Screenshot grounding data
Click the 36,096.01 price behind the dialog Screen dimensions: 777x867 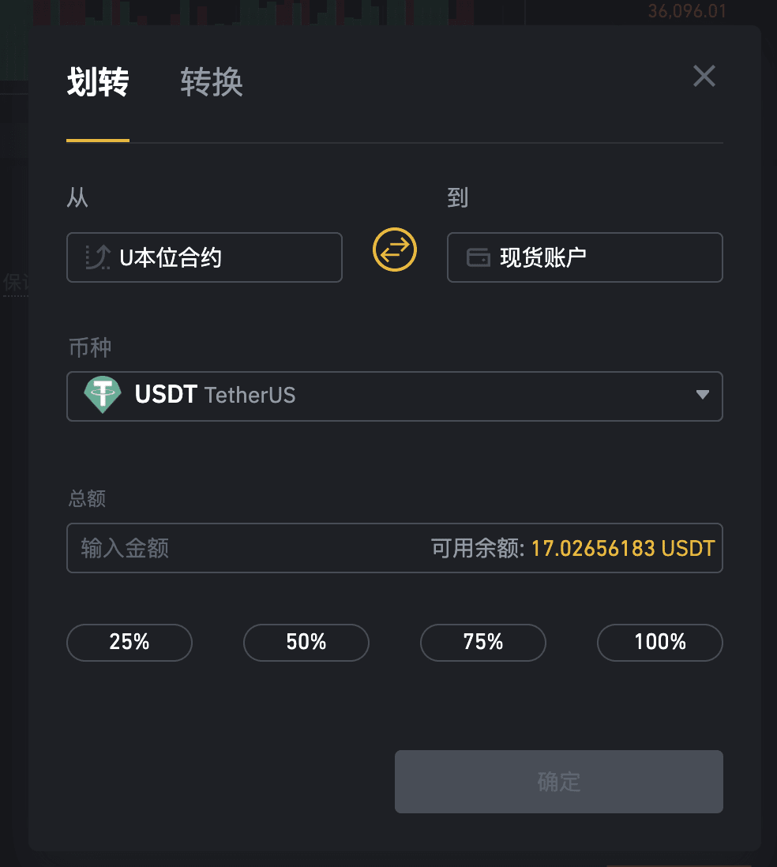(x=687, y=11)
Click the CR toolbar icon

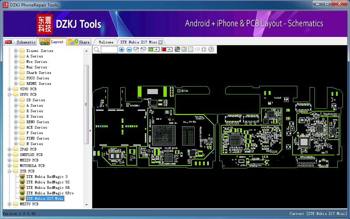197,50
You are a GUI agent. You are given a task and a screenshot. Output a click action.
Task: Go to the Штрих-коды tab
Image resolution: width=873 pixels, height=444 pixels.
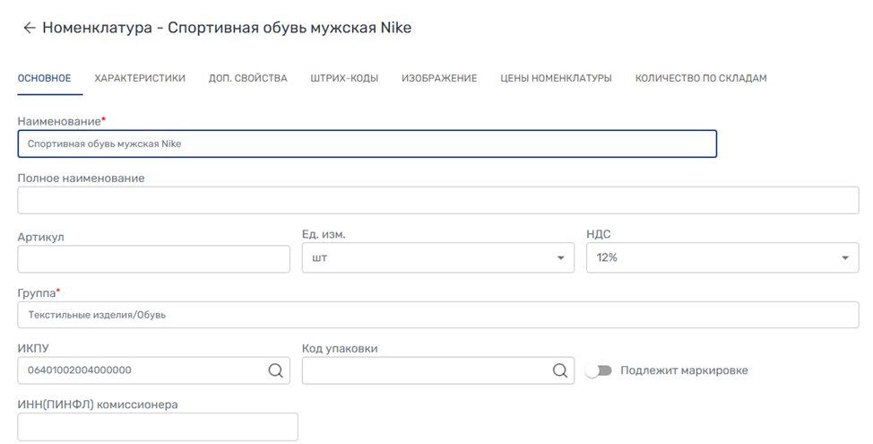[344, 79]
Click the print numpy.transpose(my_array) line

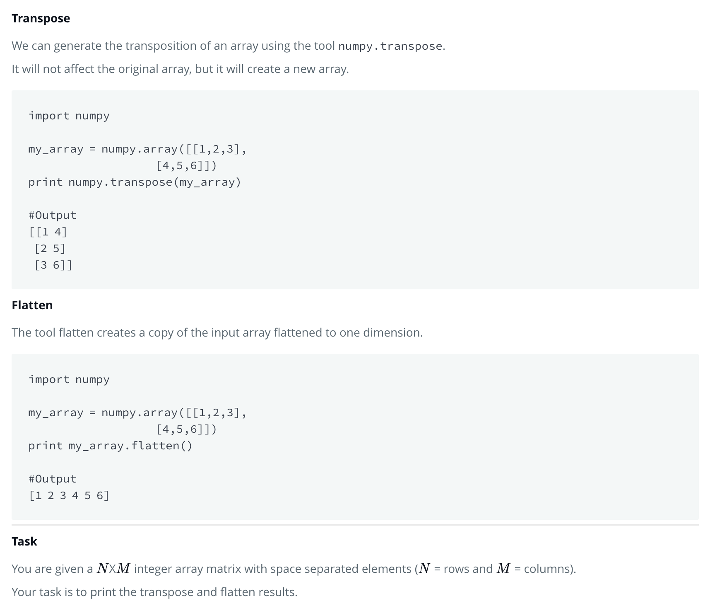(135, 182)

Directions: Pictures are to be left out; the answer must otherwise be exactly the lines from the one with "Task: Go to the Штрих-коды tab" through the final line of the entries above, both included.

Completed exercise:
Task: Go to the Штрих-коды tab
Image resolution: width=873 pixels, height=444 pixels.
[344, 79]
Click the print numpy.transpose(my_array) line

(135, 182)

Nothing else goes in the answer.